15Les projets de détournement du Tibre ne sont pas nouveaux, et en matière d’hydraulique fluviale, l’État pontifical avait même été marqué par une précoce application du principe de dérivation. À la suite de la crue de l’Aniene en 1826, la ville de Tivoli avait en effet été inondée, et il avait été décidé de procéder au détournement de la rivière. Ce projet, promu par la congrégation du Buon Governo et approuvé sous Pie VIII en 1830, avait donné lieu à un important chantier sous Grégoire XVI, à partir de 183214. Le nouveau cours avait été inauguré en 1835, en présence du Pape. Mais le problème du Tibre, dans les années 1870, n’est pas uniquement d’ordre hydraulique. Ce n’est pas la perspective de la déviation en soi qui fait peur, mais ses conséquences foncières et politiques sur les grands choix dans l’orientation de l’expansion de la ville. Le projet de Galli et Durup est intéressant pour un point seulement : il subordonne explicitement l’aménagement fluvial à un projet urbain. C’est pour construire la ville que l’on entend modifier le cours du fleuve. Le risque hydraulique n’est qu’un prétexte.
Le projet Rullier de déviation du cours du Tibre
16Parmi les divers ingénieurs qui s’intéressent au Tibre, un Français, J. Rullier, présente en novembre 1872 à la municipalité un projet de déviation du fleuve. Ce personnage avait déjà travaillé en Italie, lorsqu’au début des années 1860, Cavour avait voulu créer à La Spezia un arsenal capable de rivaliser avec celui de Toulon. Il fut ainsi fait appel à la Compagnie des Forges et Chantiers de Marseille, qui elle-même se mit en relation avec une société italienne. C’est dans ce cadre qu’avait été recruté Rullier pour diriger les travaux. Mais à la mort de Cavour, selon les dires de Rullier15, le Génie civil, jusque-là soumis à la tutelle des techniciens étrangers, revint à la charge, et parvint à marginaliser le technicien français. On comprend donc d’emblée que Rullier est marqué à la fois par une appartenance aux réseaux cavouriens du pouvoir, et par une inimitié du milieu de la technique gouvernementale.
17Le projet, grâce à la déviation du cours du Tibre, aurait permis, dans l’ancien lit, la création d’un grand boulevard, long de 7 km, dans lequel auraient débouché 145 nouvelles rues. Le nouveau cours, passant au fond des Prati puis au pied du Janicule, évitait tout à fait la ville construite16. Rullier imaginait même un nouveau port commercial pour la ville, 200 hectares de forêt à planter, de nouveaux quartiers aux Prati, et la transformation des quartiers, Ghetto, Trastevere et île Tibérine, « les plus abandonnés de la ville »17.
18La ville entière aurait bénéficié du drainage apporté par le nouveau cours du fleuve, et l’assainissement des espaces anciens aurait été facilité.
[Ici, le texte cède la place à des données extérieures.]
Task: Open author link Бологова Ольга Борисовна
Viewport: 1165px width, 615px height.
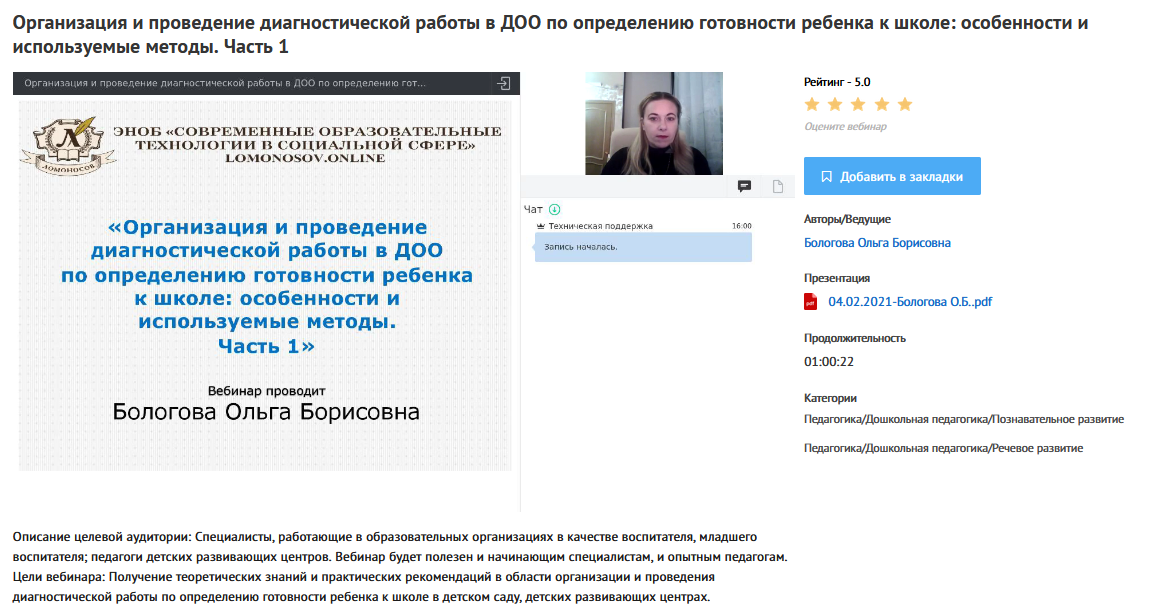Action: point(877,243)
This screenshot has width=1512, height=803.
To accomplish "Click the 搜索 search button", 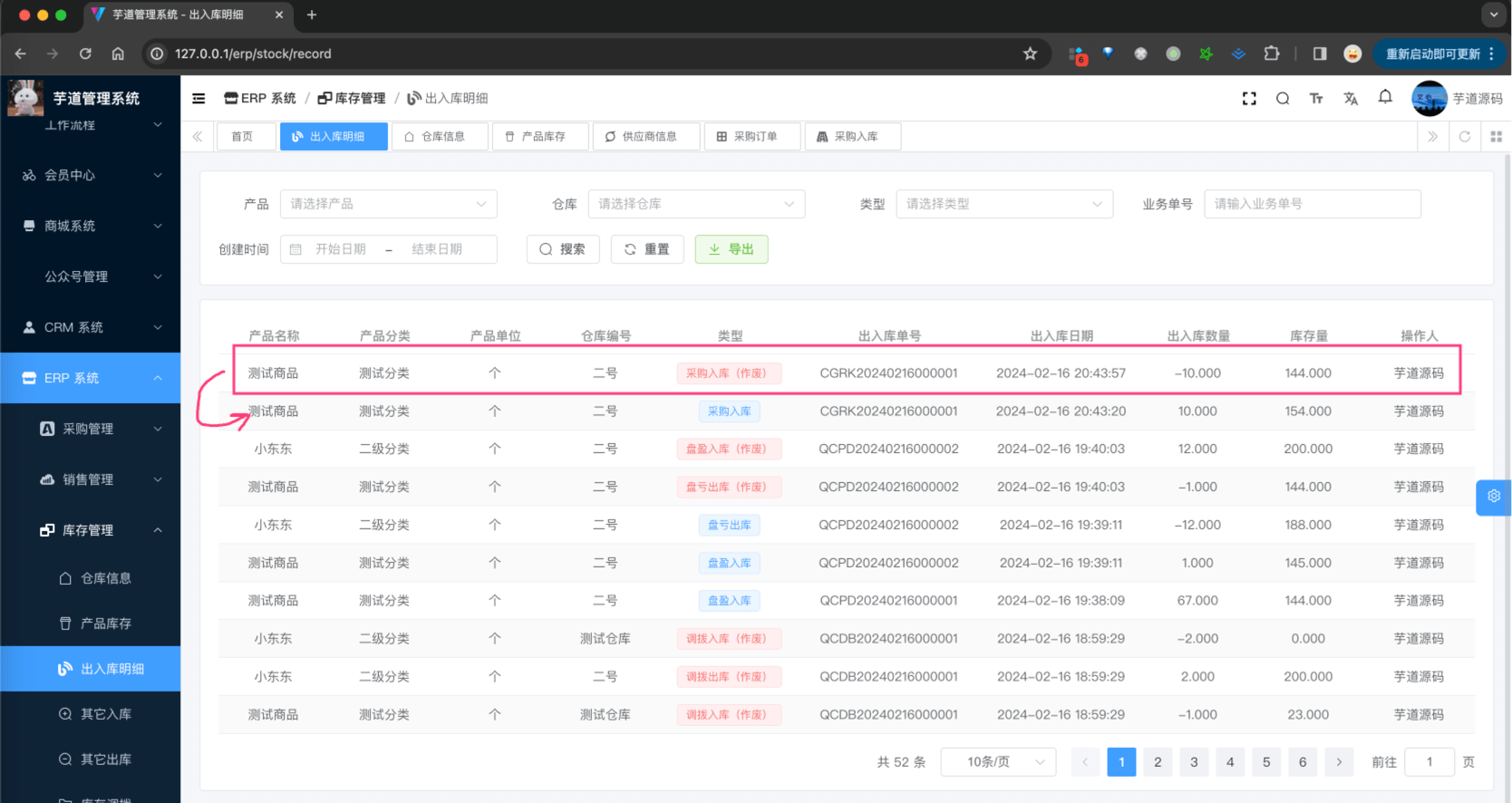I will [x=563, y=249].
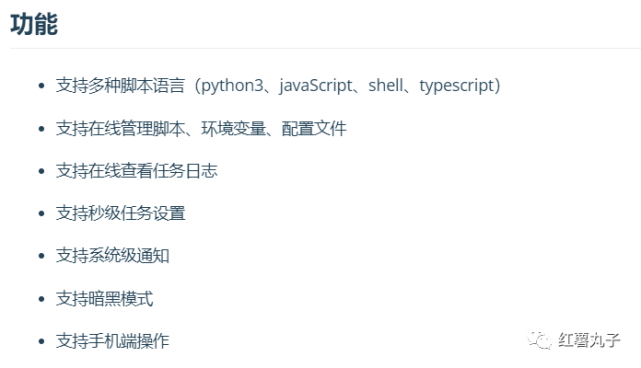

Rullier concluait l’opuscule de présentation de son projet avec un optimisme teinté de la crainte, déjà, de voir ses plans se heurter à de vieilles inimitiés :
Le projet de déviation du Tibre me semble donc digne, sous tous les rapports, de l’attention bienveillante et sérieuse qu’il a attirée partout. Il ne reste qu’à souhaiter que la Commission chargée de l’examiner lui accorde sa juste approbation18.
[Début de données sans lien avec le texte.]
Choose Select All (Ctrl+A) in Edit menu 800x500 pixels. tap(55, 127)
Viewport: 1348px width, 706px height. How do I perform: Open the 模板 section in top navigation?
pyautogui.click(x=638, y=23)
19Le maire Pianciani, qui a succédé quelques jours auparavant à Venturi, a en effet accueilli le projet avec suffisamment de bienveillance pour demander son examen par une commission municipale, créée ad hoc le 1er février 1873. Passage des Prati sur la rive « italienne », assainissement des quartiers anciens et pauvres, prestige de la capitale, le plan Rullier présentait tous les arguments susceptibles de plaire à la gauche progressiste romaine. Mais Pianciani n’était pas encore conscient, en ses premiers jours à la tête de la capitale, des enjeux liés à la remise en question implicite des conclusions de la commission gouvernementale. Rullier fera les frais de cette approximation initiale. Son projet est en effet examiné par la commission nommée par le maire, qui est présidée par Giuseppe Ponzi, professeur de géologie, et composée des ingénieurs Osea Brauzzi, « inspecteur du Génie civil gouvernemental », Gaetano Bompiani, « ingénieur en chef de première classe dans le Génie civil gouvernemental », Raffaele Pareto, également « inspecteur du Génie civil gouvernemental », et Alfredo Baccarini, « ingénieur en chef de première classe dans le Génie civil gouvernemental »19.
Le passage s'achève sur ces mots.